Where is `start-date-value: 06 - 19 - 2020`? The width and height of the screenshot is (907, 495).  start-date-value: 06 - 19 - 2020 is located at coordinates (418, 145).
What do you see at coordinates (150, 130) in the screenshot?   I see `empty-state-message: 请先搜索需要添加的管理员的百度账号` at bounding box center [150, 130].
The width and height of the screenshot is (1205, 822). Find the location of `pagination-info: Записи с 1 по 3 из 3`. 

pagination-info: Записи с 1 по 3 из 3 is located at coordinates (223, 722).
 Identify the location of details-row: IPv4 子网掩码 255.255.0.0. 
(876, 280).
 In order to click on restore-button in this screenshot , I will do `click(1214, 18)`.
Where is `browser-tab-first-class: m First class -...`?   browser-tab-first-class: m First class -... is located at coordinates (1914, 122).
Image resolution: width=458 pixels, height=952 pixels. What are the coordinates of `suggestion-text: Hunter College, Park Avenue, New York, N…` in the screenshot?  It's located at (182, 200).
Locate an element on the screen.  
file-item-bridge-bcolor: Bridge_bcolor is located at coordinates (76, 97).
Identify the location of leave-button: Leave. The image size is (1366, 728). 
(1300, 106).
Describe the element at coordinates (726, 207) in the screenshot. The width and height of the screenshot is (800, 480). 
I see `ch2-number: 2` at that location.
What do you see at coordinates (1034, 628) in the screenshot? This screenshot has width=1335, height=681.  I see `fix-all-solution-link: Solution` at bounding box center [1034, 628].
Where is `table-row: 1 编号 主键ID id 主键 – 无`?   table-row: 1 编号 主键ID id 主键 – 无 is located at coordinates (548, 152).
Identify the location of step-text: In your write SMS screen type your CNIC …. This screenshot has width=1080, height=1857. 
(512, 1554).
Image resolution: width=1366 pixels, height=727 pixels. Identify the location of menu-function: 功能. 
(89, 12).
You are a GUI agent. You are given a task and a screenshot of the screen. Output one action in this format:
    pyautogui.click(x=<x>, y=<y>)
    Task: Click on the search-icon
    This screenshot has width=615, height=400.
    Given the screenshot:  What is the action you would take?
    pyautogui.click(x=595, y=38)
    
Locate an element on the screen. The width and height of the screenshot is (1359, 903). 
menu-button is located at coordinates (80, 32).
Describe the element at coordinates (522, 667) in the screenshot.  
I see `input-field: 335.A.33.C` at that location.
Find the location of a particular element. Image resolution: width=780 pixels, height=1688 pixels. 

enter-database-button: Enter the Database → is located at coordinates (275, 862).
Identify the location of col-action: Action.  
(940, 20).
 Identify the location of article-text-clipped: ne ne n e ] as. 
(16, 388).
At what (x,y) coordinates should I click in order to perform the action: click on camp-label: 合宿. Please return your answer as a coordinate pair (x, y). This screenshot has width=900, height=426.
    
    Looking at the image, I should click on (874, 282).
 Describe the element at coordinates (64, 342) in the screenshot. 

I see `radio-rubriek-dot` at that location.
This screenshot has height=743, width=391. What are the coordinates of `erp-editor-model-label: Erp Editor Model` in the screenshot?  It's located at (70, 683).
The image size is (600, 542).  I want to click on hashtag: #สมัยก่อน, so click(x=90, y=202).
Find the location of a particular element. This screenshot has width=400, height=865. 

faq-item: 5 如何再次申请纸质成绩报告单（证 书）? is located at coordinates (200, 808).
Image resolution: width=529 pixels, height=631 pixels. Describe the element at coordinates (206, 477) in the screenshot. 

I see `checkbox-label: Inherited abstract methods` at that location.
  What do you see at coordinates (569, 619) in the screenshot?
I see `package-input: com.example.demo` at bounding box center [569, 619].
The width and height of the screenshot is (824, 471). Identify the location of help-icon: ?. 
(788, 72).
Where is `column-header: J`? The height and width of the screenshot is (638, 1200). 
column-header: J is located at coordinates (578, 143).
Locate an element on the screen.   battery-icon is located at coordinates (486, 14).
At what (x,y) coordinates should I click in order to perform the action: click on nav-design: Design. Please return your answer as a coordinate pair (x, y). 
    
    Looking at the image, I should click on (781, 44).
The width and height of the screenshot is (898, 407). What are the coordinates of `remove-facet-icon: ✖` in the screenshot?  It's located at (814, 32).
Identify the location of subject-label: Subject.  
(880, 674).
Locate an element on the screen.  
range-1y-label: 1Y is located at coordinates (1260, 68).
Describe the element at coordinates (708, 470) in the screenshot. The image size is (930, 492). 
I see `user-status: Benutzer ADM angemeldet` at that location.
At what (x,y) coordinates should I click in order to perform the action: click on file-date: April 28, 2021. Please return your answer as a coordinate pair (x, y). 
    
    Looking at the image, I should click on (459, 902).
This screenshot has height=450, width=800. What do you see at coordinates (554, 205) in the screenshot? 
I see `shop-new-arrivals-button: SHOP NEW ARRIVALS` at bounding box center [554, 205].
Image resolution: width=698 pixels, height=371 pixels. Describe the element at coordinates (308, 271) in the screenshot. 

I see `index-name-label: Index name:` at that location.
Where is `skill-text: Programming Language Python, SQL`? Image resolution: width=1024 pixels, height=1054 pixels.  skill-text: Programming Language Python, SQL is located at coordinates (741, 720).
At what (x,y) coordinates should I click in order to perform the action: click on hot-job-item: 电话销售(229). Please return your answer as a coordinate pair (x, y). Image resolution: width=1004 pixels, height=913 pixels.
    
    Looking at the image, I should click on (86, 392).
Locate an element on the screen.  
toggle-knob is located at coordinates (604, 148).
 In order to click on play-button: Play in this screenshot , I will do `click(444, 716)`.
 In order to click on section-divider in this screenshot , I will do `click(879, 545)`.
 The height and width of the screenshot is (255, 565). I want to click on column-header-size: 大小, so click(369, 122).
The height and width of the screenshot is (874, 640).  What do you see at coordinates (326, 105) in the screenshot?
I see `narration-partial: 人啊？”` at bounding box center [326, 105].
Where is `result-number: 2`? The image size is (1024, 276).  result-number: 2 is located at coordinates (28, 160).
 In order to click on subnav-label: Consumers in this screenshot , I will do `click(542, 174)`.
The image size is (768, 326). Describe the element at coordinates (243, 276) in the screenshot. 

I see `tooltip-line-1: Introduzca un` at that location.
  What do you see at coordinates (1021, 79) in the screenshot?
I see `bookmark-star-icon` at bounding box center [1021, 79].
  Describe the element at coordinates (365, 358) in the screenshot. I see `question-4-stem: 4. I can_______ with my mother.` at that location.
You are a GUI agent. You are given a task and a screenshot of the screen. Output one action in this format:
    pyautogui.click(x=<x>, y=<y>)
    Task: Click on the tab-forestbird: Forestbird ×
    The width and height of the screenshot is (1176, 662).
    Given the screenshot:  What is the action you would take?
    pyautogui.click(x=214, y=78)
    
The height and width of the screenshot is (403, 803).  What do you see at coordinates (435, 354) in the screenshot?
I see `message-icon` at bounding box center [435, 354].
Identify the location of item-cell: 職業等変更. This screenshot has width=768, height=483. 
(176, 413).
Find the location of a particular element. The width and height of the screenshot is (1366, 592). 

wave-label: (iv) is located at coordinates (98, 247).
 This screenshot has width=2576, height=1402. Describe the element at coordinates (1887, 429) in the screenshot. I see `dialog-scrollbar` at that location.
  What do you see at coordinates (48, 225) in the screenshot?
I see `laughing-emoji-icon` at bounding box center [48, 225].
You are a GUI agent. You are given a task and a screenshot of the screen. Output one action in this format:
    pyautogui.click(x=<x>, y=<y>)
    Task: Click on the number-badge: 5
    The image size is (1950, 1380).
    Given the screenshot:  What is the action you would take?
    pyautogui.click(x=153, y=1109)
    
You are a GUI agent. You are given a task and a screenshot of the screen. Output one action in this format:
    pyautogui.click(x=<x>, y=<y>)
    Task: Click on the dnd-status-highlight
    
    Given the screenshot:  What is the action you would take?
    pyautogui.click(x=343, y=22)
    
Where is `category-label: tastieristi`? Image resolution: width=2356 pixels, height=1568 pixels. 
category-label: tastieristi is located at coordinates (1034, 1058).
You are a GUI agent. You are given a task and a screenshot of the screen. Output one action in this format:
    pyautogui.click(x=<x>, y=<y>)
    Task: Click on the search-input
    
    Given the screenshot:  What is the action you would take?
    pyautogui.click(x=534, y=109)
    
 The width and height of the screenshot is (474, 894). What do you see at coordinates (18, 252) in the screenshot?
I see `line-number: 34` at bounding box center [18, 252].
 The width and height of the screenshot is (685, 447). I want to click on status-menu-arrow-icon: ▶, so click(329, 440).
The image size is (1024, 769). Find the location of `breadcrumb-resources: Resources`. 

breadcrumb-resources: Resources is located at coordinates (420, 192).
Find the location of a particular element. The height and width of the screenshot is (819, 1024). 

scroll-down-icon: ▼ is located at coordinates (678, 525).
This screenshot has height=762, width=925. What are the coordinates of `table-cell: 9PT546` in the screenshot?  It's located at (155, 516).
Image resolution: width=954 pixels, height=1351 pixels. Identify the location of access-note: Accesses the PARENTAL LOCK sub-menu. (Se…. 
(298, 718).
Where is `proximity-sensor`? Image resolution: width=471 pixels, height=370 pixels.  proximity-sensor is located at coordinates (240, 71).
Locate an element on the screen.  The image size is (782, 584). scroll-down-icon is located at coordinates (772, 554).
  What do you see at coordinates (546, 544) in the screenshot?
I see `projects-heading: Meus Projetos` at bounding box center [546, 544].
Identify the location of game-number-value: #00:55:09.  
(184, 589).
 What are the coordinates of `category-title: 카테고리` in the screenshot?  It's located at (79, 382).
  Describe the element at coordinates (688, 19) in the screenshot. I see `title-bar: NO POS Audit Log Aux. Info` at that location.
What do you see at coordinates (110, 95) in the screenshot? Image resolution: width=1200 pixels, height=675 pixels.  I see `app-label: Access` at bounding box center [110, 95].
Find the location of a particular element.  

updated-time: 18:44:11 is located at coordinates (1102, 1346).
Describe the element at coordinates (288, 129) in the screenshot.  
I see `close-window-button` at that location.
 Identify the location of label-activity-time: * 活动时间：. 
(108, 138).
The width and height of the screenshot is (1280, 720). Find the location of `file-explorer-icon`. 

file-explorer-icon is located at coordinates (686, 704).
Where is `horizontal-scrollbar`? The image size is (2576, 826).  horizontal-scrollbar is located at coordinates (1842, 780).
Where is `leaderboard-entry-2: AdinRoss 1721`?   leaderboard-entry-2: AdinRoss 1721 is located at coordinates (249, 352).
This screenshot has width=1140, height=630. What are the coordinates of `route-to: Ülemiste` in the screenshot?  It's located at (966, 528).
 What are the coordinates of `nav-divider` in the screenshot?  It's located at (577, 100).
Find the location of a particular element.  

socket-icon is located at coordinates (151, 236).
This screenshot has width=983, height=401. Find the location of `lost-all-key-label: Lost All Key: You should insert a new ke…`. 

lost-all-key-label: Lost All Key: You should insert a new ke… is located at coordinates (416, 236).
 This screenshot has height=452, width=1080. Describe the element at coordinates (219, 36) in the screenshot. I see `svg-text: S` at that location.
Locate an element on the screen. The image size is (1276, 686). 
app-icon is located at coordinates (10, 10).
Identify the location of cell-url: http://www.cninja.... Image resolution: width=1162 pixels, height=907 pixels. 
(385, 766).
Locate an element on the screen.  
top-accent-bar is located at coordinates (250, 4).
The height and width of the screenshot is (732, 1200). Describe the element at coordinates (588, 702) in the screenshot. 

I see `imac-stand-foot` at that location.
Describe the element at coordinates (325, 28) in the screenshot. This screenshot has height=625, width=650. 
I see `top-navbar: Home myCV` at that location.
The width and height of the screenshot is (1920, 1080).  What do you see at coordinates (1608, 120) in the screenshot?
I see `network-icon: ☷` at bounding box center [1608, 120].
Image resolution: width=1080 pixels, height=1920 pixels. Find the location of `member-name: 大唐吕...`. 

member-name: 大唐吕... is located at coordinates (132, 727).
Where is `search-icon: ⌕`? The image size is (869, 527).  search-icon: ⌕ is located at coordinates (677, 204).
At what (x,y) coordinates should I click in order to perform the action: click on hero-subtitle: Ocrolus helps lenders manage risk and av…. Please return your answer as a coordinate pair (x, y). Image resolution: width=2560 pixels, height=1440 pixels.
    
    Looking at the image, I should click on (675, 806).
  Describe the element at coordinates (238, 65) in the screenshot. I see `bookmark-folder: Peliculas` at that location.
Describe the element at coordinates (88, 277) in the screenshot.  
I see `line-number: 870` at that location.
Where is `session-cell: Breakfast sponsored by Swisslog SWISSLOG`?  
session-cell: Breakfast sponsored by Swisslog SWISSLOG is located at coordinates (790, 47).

## TASK PROMPT
Can you write out the data again from the line with "This screenshot has width=1140, height=630." up to and including the line with "socket-icon is located", switching every "screenshot" to "image" and leaving everything else untouched?

## PROBLEM SOLUTION
This image has width=1140, height=630. What are the coordinates of `route-to: Ülemiste` in the image?  It's located at (966, 528).
 What are the coordinates of `nav-divider` in the image?  It's located at (577, 100).
Find the location of a particular element.  

socket-icon is located at coordinates (151, 236).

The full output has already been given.